The Southern Football Netball League is an Australian rules football league, based in the south and south eastern suburbs of Melbourne, Victoria, for both seniors and juniors.

History
The South East Suburban Football League was formed in 1963 as a merger of the Caulfield Oakleigh District Football League with the East Suburban Football League after a number of its clubs moved to the Croydon Ferntree Gully FL (now Eastern Football League).

When the Federal Football League folded at the end of 1981, the SESFL had twenty clubs. After the addition of all but one of the Federal clubs for 1982, the league had a 16 team A grade, and a 12 team B grade competition. The league twice tried 3 divisions but the idea was later dropped as clubs left or folded.

In a major project in 1991, the league underwent a major revamp of its administration and opted to employ a full-time administrator and staff to manage the league's affairs. The League's administration along with its member clubs undertook a far-reaching corporate planning programme to map out future directions and objectives. The extra manpower allowed the elevation of League and club standards and the improved marketability of attracting the corporate sponsorship that modern football now required to keep the organisation afloat. Much of this work was completed by early 1992 and it was decided that a new name would be required to flow on from the work already achieved. The Southern Football League was adopted to show that a new professionalism was running football in the southern suburbs.

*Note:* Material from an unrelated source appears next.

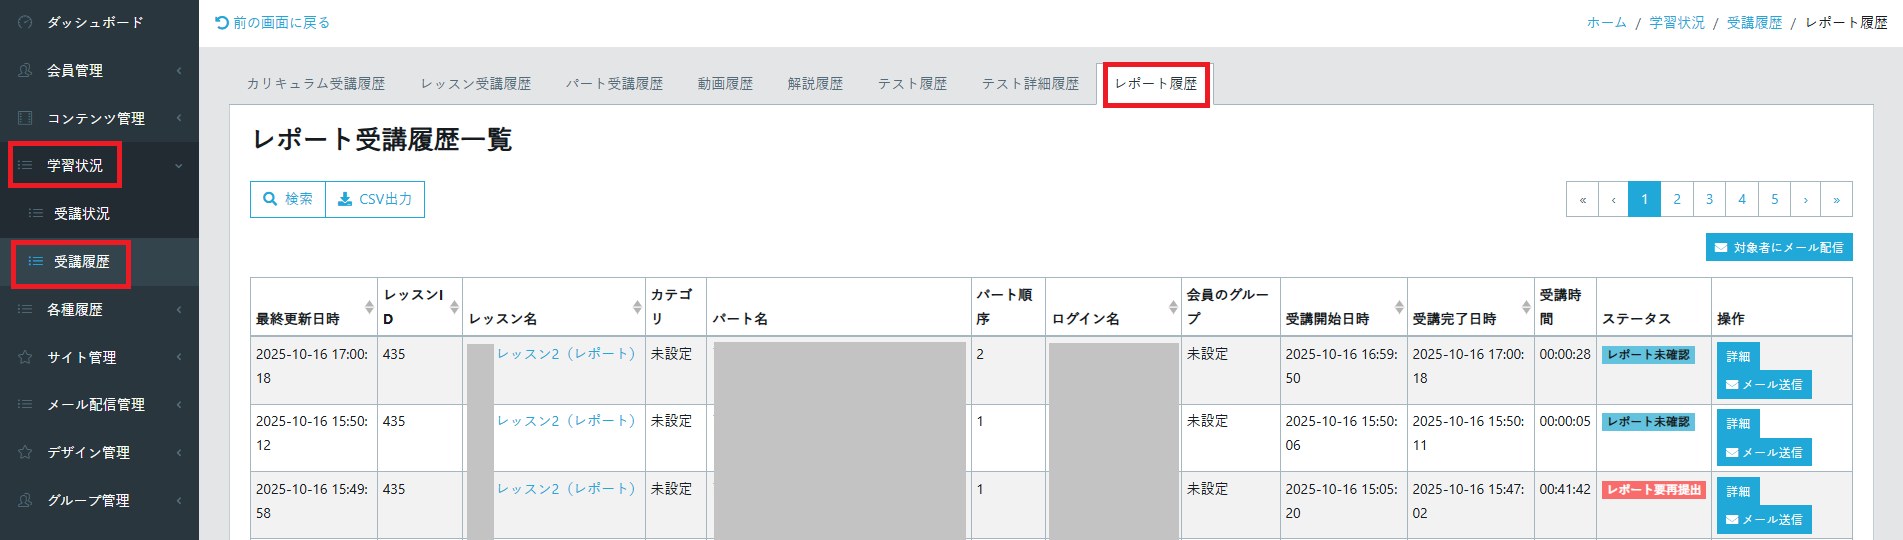Click the site management star icon
This screenshot has height=540, width=1903.
[26, 357]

The league had another major change in 1993, when it absorbed the Eastern Suburbs Churches Football Association. The newly merged league began in 1993 with around 50 clubs playing 5 divisions, though this had dropped to 28 clubs in 3 divisions by 2002 due to clubs folding, merging, or moving to other competitions.

In April 1997, the Southern Football Show began on Optus Vision's Localvision channel, covering the weekly news of the league. It moved to Channel 31 Melbourne the following year. This program soon became known as the Southern Footy Show. It later expanded its scope to become the Local Footy Show, covering many Melbourne leagues until 2011.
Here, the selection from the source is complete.